Last week was tough, Saturday I was really angry, Sunday I was exhausted, same with yesterday. Today I had my amniocentesis. I was really nervous going in. Also in the waiting room. Then they brought me back and we did some preliminary ultrasound pictures and measurements. Then the doctor came in for my amnio, we did the local and then my squiggly wiggly child went everywhere he tried to stick the needle. After four times of trying to needle me and failing the doctor took a break so I could relax and so could our little one. After a few he came back in and gave me more local anesthesia and needled me again. This time it worked and we got the fluid. The needle sticks were painful and caused cramping but the removal of the fluid was like being vacuumed on the inside. Immediately after I was cramping and in pain. They told me I will cramp for 1-7 days and probably bruise. The fluid was a clear yellow though so that means baby didn't get needled. I am also supposed to stay off my feet for seven days, they did not forewarn me of this. So now we wait. We wait for 10-14 days to find out about the Fragile X and then up to a month for everything. Joe is supposed to blood work tomorrow. They did more blood work on me today too. Hopefully we find out as much as we can as soon as we can.
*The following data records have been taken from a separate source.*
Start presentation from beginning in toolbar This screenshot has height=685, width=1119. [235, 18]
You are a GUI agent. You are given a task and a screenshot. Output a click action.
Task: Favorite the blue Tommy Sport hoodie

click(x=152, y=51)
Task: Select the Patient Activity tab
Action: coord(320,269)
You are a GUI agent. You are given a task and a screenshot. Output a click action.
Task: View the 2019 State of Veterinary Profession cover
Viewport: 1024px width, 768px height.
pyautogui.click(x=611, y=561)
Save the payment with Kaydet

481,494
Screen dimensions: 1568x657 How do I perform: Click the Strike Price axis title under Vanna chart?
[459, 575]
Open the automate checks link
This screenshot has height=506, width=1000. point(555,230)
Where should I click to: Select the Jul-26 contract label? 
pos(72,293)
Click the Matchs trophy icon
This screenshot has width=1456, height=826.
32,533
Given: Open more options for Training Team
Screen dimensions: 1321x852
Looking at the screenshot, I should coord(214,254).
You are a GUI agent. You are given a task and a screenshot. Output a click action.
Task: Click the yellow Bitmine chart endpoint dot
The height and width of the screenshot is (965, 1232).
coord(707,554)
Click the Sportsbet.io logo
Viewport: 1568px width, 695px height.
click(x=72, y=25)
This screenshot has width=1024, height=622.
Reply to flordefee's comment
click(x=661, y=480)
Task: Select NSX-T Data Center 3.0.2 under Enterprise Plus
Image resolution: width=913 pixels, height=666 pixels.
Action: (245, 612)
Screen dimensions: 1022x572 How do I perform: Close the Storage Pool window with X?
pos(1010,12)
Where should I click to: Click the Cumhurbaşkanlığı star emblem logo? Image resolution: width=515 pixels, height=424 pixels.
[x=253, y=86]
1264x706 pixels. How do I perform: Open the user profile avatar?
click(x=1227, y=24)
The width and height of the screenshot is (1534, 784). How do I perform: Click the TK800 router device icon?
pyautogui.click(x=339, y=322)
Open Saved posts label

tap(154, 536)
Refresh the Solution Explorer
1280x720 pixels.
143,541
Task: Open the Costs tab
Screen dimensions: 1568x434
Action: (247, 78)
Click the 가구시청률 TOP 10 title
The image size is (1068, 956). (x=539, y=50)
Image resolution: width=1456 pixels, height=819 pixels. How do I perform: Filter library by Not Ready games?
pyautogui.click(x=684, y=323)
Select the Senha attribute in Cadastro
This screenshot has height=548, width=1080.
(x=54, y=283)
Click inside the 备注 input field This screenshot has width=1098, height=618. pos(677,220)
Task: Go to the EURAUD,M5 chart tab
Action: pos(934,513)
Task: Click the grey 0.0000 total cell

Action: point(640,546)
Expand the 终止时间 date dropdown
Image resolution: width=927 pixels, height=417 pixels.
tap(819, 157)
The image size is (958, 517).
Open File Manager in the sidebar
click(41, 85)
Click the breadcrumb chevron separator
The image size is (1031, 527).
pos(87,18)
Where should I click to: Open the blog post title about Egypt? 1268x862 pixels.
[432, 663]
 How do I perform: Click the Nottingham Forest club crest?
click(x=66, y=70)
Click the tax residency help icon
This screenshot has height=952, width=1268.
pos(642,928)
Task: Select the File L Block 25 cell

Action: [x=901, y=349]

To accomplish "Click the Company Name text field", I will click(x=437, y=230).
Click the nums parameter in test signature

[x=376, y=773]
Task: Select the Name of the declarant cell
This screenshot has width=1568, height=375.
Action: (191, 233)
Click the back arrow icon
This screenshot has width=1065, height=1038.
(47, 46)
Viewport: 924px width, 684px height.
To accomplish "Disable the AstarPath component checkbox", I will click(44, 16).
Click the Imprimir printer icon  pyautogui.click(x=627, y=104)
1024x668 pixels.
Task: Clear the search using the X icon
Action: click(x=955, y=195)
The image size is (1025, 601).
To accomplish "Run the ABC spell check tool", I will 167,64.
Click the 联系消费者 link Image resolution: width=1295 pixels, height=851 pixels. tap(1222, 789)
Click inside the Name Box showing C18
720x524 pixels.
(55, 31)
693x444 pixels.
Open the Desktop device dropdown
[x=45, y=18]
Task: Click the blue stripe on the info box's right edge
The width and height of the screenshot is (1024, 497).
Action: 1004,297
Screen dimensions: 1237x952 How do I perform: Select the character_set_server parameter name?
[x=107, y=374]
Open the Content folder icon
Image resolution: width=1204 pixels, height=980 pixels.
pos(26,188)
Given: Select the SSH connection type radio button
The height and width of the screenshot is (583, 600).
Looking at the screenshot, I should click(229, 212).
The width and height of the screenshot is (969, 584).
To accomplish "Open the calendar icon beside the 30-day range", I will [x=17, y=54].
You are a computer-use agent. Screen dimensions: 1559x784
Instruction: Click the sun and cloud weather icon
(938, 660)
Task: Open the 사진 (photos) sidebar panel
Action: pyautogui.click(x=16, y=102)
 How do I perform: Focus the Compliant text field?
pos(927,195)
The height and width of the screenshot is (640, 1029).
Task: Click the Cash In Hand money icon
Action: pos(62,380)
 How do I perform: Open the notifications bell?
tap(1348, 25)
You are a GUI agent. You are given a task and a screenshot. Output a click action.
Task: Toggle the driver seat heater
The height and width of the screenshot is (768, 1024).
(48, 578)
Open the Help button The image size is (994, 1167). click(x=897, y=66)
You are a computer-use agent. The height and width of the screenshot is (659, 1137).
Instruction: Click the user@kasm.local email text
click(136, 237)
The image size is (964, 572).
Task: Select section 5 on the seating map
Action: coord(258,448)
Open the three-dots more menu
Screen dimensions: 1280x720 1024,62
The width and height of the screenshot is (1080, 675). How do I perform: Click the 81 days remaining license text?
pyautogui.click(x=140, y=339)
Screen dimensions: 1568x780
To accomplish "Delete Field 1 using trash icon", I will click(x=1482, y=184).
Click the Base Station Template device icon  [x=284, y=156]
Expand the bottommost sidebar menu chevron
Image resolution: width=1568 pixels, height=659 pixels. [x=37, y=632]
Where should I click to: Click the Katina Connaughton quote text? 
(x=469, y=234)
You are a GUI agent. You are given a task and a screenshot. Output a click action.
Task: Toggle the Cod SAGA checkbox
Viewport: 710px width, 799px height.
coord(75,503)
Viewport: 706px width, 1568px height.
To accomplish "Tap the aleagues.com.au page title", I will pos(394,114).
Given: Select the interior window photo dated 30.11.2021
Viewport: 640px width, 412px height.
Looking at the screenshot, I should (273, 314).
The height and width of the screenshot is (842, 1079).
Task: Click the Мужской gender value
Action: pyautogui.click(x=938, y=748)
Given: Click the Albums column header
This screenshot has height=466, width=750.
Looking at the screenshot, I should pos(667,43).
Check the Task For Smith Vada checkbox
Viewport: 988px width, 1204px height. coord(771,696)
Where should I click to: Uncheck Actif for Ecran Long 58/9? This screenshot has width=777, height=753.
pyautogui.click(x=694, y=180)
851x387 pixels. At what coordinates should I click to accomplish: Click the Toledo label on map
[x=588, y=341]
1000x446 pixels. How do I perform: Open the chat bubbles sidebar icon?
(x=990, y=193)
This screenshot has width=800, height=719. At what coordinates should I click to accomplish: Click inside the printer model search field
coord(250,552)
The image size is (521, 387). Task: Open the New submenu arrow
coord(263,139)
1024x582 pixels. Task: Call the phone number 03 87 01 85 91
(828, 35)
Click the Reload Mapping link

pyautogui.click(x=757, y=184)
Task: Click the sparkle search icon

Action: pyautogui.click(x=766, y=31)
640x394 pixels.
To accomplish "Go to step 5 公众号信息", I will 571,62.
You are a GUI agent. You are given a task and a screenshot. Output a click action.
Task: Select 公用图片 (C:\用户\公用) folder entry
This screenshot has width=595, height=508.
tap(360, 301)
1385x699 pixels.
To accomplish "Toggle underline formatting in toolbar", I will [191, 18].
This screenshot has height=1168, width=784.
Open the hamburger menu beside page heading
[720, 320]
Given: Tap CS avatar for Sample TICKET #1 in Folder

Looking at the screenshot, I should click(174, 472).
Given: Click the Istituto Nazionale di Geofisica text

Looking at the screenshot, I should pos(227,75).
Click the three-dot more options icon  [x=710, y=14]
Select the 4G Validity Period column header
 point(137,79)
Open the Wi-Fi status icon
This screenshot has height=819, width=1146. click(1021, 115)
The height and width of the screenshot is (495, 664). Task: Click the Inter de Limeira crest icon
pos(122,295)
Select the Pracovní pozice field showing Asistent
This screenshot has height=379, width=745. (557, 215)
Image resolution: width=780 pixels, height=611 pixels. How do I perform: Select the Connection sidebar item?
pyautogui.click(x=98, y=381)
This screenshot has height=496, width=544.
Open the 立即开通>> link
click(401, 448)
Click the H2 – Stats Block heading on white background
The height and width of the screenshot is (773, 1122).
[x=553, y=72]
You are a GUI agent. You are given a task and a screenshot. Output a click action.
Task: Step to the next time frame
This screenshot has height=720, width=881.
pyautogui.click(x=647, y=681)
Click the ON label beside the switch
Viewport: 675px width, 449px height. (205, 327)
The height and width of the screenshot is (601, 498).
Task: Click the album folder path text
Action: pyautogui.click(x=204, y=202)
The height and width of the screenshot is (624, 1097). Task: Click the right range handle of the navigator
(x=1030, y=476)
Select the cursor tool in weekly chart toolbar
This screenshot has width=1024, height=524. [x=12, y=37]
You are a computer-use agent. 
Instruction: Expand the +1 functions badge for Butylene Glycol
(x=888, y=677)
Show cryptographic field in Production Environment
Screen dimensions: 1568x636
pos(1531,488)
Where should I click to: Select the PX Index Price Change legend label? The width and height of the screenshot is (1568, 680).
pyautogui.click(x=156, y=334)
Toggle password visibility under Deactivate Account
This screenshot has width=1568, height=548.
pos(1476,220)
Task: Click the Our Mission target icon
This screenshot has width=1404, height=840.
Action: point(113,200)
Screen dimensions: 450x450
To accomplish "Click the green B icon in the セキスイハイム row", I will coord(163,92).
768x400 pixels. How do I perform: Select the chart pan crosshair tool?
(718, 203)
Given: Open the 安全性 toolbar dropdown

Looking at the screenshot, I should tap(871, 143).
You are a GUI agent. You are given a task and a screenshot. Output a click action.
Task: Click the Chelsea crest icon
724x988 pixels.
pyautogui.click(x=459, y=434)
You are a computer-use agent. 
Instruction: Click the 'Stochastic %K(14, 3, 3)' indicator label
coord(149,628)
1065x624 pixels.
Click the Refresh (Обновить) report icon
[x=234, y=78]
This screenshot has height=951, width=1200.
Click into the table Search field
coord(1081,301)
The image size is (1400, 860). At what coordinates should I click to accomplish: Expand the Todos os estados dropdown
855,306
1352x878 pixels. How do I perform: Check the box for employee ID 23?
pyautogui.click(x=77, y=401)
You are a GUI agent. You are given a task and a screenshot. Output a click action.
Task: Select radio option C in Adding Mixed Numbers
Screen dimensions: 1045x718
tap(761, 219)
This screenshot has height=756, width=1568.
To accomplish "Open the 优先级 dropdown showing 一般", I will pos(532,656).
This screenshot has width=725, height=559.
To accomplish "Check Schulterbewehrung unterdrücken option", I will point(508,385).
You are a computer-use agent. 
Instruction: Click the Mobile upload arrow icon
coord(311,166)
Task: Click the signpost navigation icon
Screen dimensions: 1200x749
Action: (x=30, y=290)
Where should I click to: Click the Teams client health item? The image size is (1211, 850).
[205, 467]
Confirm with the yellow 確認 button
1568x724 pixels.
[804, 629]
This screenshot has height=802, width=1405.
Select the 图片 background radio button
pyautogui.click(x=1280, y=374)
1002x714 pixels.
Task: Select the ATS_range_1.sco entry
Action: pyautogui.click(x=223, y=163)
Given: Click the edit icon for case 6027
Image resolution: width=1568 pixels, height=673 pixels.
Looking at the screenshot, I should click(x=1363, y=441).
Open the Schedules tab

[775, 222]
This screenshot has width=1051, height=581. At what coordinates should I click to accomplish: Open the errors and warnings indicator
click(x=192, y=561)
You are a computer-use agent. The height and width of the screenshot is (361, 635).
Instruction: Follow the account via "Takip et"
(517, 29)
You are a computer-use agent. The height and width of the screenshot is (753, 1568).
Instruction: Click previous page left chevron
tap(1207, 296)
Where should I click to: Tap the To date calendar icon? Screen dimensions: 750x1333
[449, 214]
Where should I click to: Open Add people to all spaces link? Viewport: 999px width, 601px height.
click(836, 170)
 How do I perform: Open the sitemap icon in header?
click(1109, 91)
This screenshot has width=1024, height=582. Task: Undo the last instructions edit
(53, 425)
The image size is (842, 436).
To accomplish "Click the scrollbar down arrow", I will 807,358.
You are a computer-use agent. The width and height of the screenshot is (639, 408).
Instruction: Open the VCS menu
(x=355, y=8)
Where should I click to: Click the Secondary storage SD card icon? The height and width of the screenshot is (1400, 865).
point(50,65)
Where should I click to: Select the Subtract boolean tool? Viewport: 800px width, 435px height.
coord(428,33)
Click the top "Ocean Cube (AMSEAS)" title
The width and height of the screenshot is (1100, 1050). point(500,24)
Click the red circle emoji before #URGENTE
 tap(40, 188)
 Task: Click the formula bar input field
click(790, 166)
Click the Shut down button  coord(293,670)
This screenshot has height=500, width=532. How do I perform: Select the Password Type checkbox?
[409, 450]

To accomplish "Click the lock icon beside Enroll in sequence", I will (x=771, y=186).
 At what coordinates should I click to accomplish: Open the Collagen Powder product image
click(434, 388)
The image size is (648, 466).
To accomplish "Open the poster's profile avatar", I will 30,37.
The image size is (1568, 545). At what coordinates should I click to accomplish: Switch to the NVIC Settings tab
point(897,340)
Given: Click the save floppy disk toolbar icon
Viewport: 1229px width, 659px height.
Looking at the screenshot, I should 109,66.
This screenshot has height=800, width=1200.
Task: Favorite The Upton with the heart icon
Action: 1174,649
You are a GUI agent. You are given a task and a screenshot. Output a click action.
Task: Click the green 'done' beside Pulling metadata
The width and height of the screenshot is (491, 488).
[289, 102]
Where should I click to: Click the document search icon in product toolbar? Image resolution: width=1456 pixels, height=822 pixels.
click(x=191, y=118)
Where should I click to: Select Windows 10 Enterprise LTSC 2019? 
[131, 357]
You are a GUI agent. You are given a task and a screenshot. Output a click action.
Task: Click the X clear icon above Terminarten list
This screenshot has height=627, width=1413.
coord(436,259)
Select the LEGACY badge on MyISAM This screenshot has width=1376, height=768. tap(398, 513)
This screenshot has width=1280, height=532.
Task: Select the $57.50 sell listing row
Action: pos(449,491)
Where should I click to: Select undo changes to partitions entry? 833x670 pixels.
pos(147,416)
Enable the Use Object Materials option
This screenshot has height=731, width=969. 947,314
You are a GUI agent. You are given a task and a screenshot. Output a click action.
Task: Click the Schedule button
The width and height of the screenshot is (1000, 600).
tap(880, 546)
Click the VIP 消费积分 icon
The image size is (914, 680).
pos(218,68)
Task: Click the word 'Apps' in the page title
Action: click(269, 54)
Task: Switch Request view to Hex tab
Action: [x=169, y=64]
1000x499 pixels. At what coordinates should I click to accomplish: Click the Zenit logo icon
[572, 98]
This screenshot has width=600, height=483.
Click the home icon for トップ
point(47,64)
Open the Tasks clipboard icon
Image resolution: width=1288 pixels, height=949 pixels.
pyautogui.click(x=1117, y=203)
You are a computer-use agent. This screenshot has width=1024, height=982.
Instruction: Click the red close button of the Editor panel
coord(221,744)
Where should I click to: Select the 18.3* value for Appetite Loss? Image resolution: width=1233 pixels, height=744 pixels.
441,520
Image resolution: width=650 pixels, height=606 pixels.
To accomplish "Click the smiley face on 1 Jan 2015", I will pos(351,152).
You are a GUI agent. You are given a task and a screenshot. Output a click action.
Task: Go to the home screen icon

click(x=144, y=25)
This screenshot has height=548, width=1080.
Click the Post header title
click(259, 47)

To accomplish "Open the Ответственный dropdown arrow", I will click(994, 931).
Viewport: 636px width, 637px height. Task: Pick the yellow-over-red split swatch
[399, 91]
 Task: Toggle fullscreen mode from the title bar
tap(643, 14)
Just a lot of pain and cramping today. It'll be worth it for what we find out but boy am I feeling it. We just have to be strong and brave and hope that little one got my good X chromosome. Doctor said looking at the ultrasound that the baby looks great and "normal", so based on pictures and measurements the incubation seems to be going well thus far. We shall see though.
I just wish that Fragile X was talked about more and taught to us, we all learn about so many issues and if this is the number one inherited cause of mental and physical disability then it should be more well known. No one has really heard of this as far as I have discovered. Out of the dozens of folks I have personally talked to (including some in the medical field) and all those on Facebook I've found ONE person who has heard of Fragile X. ONE. Just ONE. 1 in 160 women are carriers like me, 1 in 800 men are carriers. These are NOT high numbers. This should be known to the public. Most states, I've found out, don't even test for this like California does. This is something I think should be MANDATORY. Again, number one cause. Why the hell is this so unknown?! I just can't, it makes me so angry.
Keep us in your thoughts and hearts. Thanks dear chickens.